Write out the stretch of the forum thread about a fixed penalty notice issued in the wrong name from "i got a fixed" through "mathepac (25 Aug 2018)", word for word.
======== Excerpt provided ========
# Fixed penalty charge - wrong name



## jim (24 Aug 2018)

i got a fixed peno charge 2 mnths ago for a minor driving offence. However, the notice I received is in the wrong name. They got my address correct and my number plate but my name is wrong. Its close to my name but isnt my name!

I ignored the charge and today a garda hand delivered another one with a slightly increased fine from €80 to €120. It says i can go to court in a month and challange it or i can pay the €120. The hand delivered charge is still in the wrong name.

What happens if i just continue to do nothing on this and ignore it?


----------



## mathepac (25 Aug 2018)

Fáilte romhat go cloud cuckoo land. It's up to you to go to court and get the schmozzle sorted one way or another. You'll eventaully have a summons to court hand-delivered. Why accept the hand-delivered notice from the Guard if it's not for you?


----------



## jim (25 Aug 2018)

My partner signed for it when i was at work. 

What if i just do nothing? Its not in my name.


----------



## Zenith63 (25 Aug 2018)

Did you commit the offence?


----------



## Cervelo (25 Aug 2018)

My advise would be to pay the fine now for two reasons, one you obviously committed the offence or somebody using your vehicle did and two if you go to court and loose you will then have a motor conviction on record which you will have to inform your insurance company about and may affect future motor insurance premiums


----------



## jim (25 Aug 2018)

Oh holy god - of course i committed the offence. Im guilty here. Im guilty as hell. I deserve the fine and i should.pay the fine. I prob even deserve to go to gaol for many many years. I drove all over that bus lane so I did.

This I know. Im not looking for advice or for the moralistic guidance on what to do. I know what i should do and i know what i will do.

Im looking for an answer to a simple question hopefully from a knowledgeable individual 

Given that the name on the notice is not me, if I were to do nothing in this.scenario, what would the likely outcome be?

A) i go to court and its struck off on a technicality.
======== Material ========
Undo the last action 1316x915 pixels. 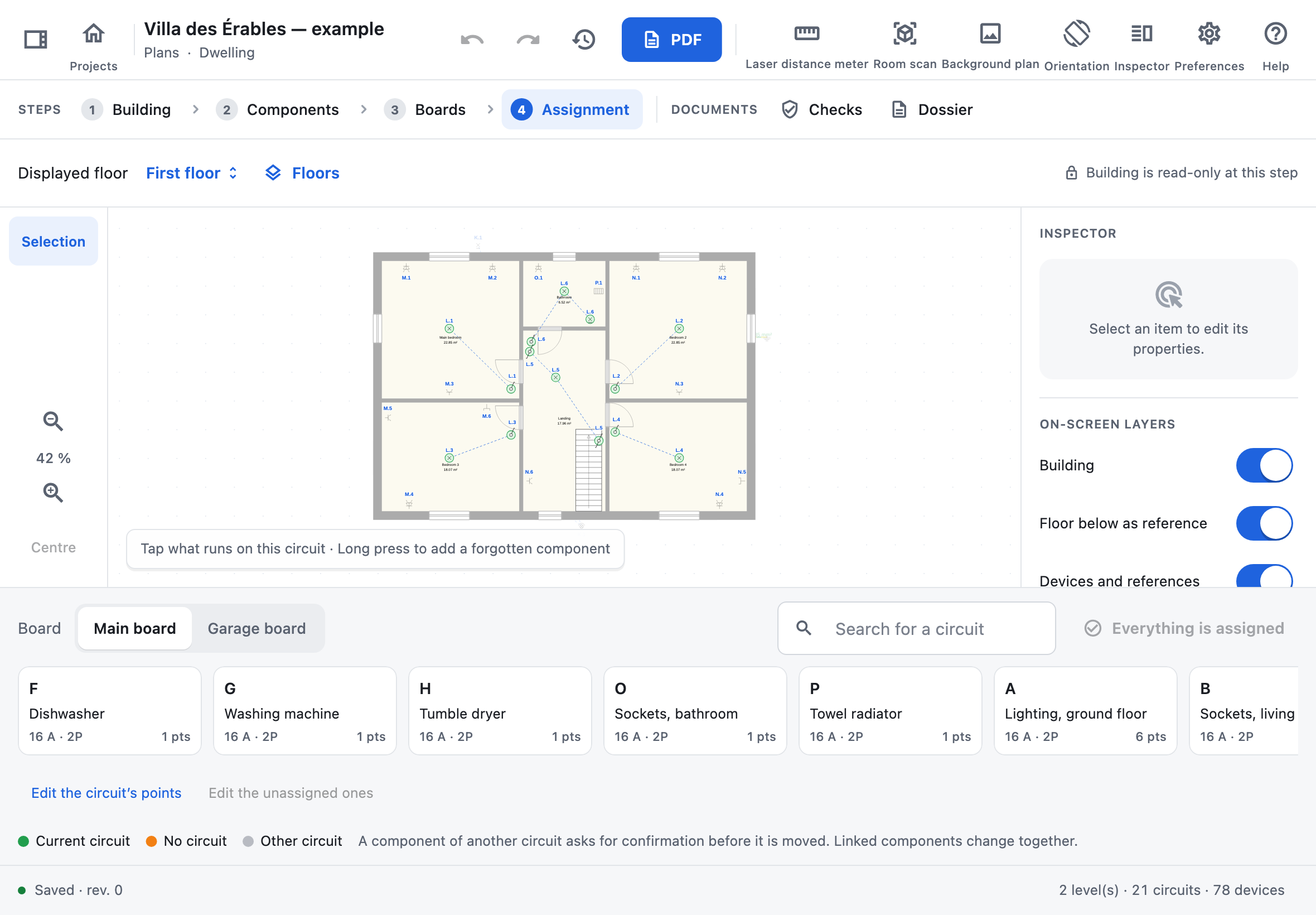tap(472, 40)
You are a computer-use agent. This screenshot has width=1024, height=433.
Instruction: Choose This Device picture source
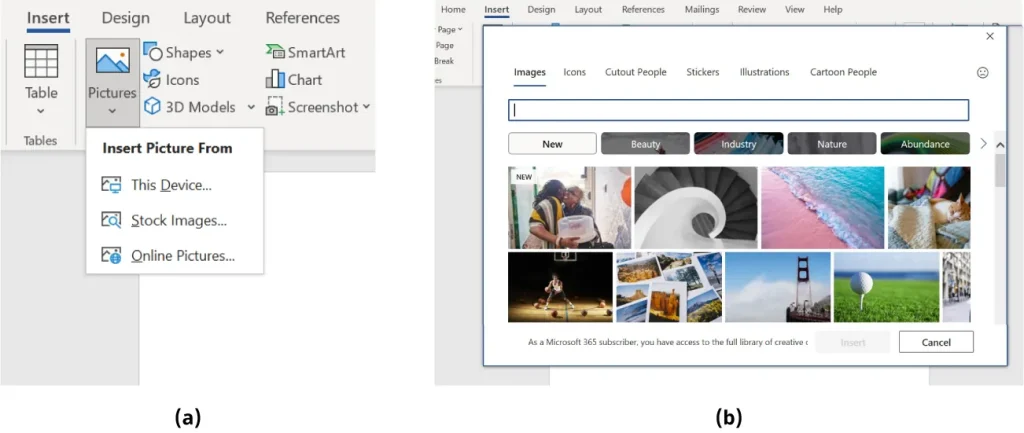click(x=171, y=185)
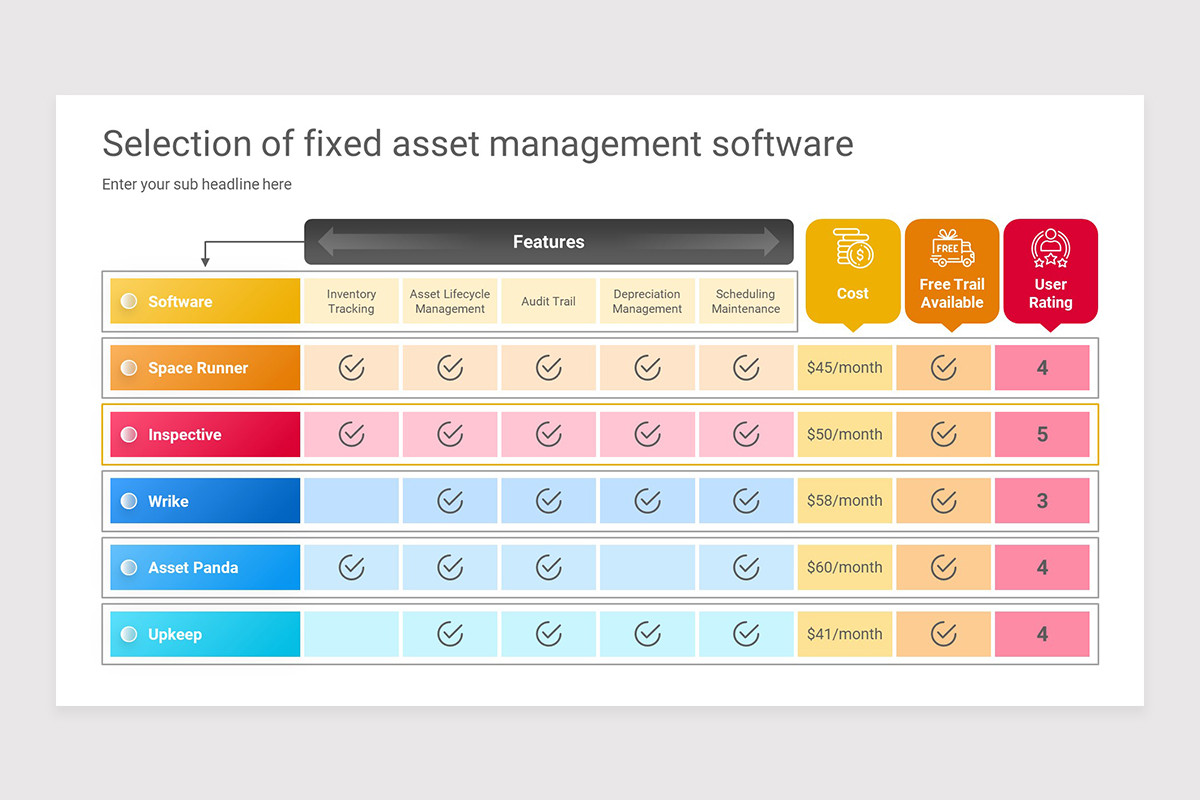
Task: Click the Features double-arrow gradient bar
Action: (549, 241)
========
- [Exercise response]:
i got a fixed peno charge 2 mnths ago for a minor driving offence. However, the notice I received is in the wrong name. They got my address correct and my number plate but my name is wrong. Its close to my name but isnt my name!

I ignored the charge and today a garda hand delivered another one with a slightly increased fine from €80 to €120. It says i can go to court in a month and challange it or i can pay the €120. The hand delivered charge is still in the wrong name.

What happens if i just continue to do nothing on this and ignore it?


----------



## mathepac (25 Aug 2018)